Problem to work on =>
Word for word, print the entries that follow.

Segment Start: Data shown

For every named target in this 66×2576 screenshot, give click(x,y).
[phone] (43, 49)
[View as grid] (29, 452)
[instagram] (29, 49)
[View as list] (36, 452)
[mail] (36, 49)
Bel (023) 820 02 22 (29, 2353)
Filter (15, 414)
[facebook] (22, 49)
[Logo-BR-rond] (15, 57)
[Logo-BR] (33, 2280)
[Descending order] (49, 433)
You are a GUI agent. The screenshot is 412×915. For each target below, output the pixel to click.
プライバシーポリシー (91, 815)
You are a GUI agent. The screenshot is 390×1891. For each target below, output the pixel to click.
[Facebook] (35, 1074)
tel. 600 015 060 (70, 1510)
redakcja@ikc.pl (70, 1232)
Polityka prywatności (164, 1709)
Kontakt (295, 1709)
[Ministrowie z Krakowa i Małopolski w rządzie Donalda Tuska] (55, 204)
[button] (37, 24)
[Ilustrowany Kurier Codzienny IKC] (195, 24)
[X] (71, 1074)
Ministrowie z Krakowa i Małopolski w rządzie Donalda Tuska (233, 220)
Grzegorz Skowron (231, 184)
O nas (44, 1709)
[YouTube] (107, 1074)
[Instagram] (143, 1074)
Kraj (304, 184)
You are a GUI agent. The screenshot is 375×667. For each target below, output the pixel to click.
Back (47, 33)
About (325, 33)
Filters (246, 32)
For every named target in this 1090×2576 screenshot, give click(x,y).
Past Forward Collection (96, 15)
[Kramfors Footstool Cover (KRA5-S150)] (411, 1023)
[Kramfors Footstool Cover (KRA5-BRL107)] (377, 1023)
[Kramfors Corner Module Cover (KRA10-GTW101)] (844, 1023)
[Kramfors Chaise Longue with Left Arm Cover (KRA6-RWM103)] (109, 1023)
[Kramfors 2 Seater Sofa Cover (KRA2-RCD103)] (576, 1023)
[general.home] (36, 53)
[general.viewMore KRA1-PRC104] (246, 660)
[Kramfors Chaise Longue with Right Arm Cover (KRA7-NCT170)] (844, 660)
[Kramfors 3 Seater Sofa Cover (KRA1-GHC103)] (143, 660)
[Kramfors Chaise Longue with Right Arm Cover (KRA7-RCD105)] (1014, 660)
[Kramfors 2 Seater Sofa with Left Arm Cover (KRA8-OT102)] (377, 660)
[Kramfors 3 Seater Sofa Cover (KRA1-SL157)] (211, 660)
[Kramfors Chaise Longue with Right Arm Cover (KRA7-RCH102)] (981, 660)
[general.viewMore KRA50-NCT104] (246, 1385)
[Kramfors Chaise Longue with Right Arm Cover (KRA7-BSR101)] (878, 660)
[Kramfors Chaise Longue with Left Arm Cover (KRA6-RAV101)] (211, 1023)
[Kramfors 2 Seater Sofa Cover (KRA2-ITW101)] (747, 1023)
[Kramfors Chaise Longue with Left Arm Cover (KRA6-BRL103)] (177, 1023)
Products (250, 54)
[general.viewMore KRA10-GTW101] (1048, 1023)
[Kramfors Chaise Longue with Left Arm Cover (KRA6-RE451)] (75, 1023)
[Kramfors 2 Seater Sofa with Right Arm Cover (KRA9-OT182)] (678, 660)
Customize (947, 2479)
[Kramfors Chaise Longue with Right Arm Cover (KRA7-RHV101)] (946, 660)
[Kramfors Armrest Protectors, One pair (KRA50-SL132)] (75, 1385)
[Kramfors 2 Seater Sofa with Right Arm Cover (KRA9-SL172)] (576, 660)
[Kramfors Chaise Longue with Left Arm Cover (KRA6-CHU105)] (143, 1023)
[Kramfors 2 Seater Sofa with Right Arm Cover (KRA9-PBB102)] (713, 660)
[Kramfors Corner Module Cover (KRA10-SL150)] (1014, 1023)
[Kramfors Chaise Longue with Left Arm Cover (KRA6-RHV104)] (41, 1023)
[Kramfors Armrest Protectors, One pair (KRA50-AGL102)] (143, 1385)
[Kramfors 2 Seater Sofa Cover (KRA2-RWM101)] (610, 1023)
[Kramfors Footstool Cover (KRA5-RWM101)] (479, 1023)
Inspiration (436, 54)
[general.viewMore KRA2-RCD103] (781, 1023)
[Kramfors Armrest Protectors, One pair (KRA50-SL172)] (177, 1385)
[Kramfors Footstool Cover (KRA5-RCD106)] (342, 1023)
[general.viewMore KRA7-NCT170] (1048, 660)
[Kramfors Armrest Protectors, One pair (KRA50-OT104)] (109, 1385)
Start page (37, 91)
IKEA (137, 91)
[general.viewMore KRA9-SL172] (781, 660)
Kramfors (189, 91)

Segment End: Data shown

Answer space =>
For every named target in this 66×2576 screenshot, give click(x,y).
[phone] (43, 49)
[View as grid] (29, 452)
[instagram] (29, 49)
[View as list] (36, 452)
[mail] (36, 49)
Bel (023) 820 02 22 (29, 2353)
Filter (15, 414)
[facebook] (22, 49)
[Logo-BR-rond] (15, 57)
[Logo-BR] (33, 2280)
[Descending order] (49, 433)
You are a GUI agent. The screenshot is 412×915. For each target below, output the pixel to click.
プライバシーポリシー (91, 815)
You are a GUI agent. The screenshot is 390×1891. For each target below, output the pixel to click.
[Facebook] (35, 1074)
tel. 600 015 060 (70, 1510)
redakcja@ikc.pl (70, 1232)
Polityka prywatności (164, 1709)
Kontakt (295, 1709)
[Ministrowie z Krakowa i Małopolski w rządzie Donalda Tuska] (55, 204)
[button] (37, 24)
[Ilustrowany Kurier Codzienny IKC] (195, 24)
[X] (71, 1074)
Ministrowie z Krakowa i Małopolski w rządzie Donalda Tuska (233, 220)
Grzegorz Skowron (231, 184)
O nas (44, 1709)
[YouTube] (107, 1074)
[Instagram] (143, 1074)
Kraj (304, 184)
You are a GUI agent. The screenshot is 375×667. For each target below, output the pixel to click.
Back (47, 33)
About (325, 33)
Filters (246, 32)
For every named target in this 1090×2576 screenshot, give click(x,y).
Past Forward Collection (96, 15)
[Kramfors Footstool Cover (KRA5-S150)] (411, 1023)
[Kramfors Footstool Cover (KRA5-BRL107)] (377, 1023)
[Kramfors Corner Module Cover (KRA10-GTW101)] (844, 1023)
[Kramfors Chaise Longue with Left Arm Cover (KRA6-RWM103)] (109, 1023)
[Kramfors 2 Seater Sofa Cover (KRA2-RCD103)] (576, 1023)
[general.home] (36, 53)
[general.viewMore KRA1-PRC104] (246, 660)
[Kramfors Chaise Longue with Right Arm Cover (KRA7-NCT170)] (844, 660)
[Kramfors 3 Seater Sofa Cover (KRA1-GHC103)] (143, 660)
[Kramfors Chaise Longue with Right Arm Cover (KRA7-RCD105)] (1014, 660)
[Kramfors 2 Seater Sofa with Left Arm Cover (KRA8-OT102)] (377, 660)
[Kramfors 3 Seater Sofa Cover (KRA1-SL157)] (211, 660)
[Kramfors Chaise Longue with Right Arm Cover (KRA7-RCH102)] (981, 660)
[general.viewMore KRA50-NCT104] (246, 1385)
[Kramfors Chaise Longue with Right Arm Cover (KRA7-BSR101)] (878, 660)
[Kramfors Chaise Longue with Left Arm Cover (KRA6-RAV101)] (211, 1023)
[Kramfors 2 Seater Sofa Cover (KRA2-ITW101)] (747, 1023)
[Kramfors Chaise Longue with Left Arm Cover (KRA6-BRL103)] (177, 1023)
Products (250, 54)
[general.viewMore KRA10-GTW101] (1048, 1023)
[Kramfors Chaise Longue with Left Arm Cover (KRA6-RE451)] (75, 1023)
[Kramfors 2 Seater Sofa with Right Arm Cover (KRA9-OT182)] (678, 660)
Customize (947, 2479)
[Kramfors Chaise Longue with Right Arm Cover (KRA7-RHV101)] (946, 660)
[Kramfors Armrest Protectors, One pair (KRA50-SL132)] (75, 1385)
[Kramfors 2 Seater Sofa with Right Arm Cover (KRA9-SL172)] (576, 660)
[Kramfors Chaise Longue with Left Arm Cover (KRA6-CHU105)] (143, 1023)
[Kramfors 2 Seater Sofa with Right Arm Cover (KRA9-PBB102)] (713, 660)
[Kramfors Corner Module Cover (KRA10-SL150)] (1014, 1023)
[Kramfors Chaise Longue with Left Arm Cover (KRA6-RHV104)] (41, 1023)
[Kramfors Armrest Protectors, One pair (KRA50-AGL102)] (143, 1385)
[Kramfors 2 Seater Sofa Cover (KRA2-RWM101)] (610, 1023)
[Kramfors Footstool Cover (KRA5-RWM101)] (479, 1023)
Inspiration (436, 54)
[general.viewMore KRA2-RCD103] (781, 1023)
[Kramfors Armrest Protectors, One pair (KRA50-SL172)] (177, 1385)
[Kramfors Footstool Cover (KRA5-RCD106)] (342, 1023)
[general.viewMore KRA7-NCT170] (1048, 660)
[Kramfors Armrest Protectors, One pair (KRA50-OT104)] (109, 1385)
Start page (37, 91)
IKEA (137, 91)
[general.viewMore KRA9-SL172] (781, 660)
Kramfors (189, 91)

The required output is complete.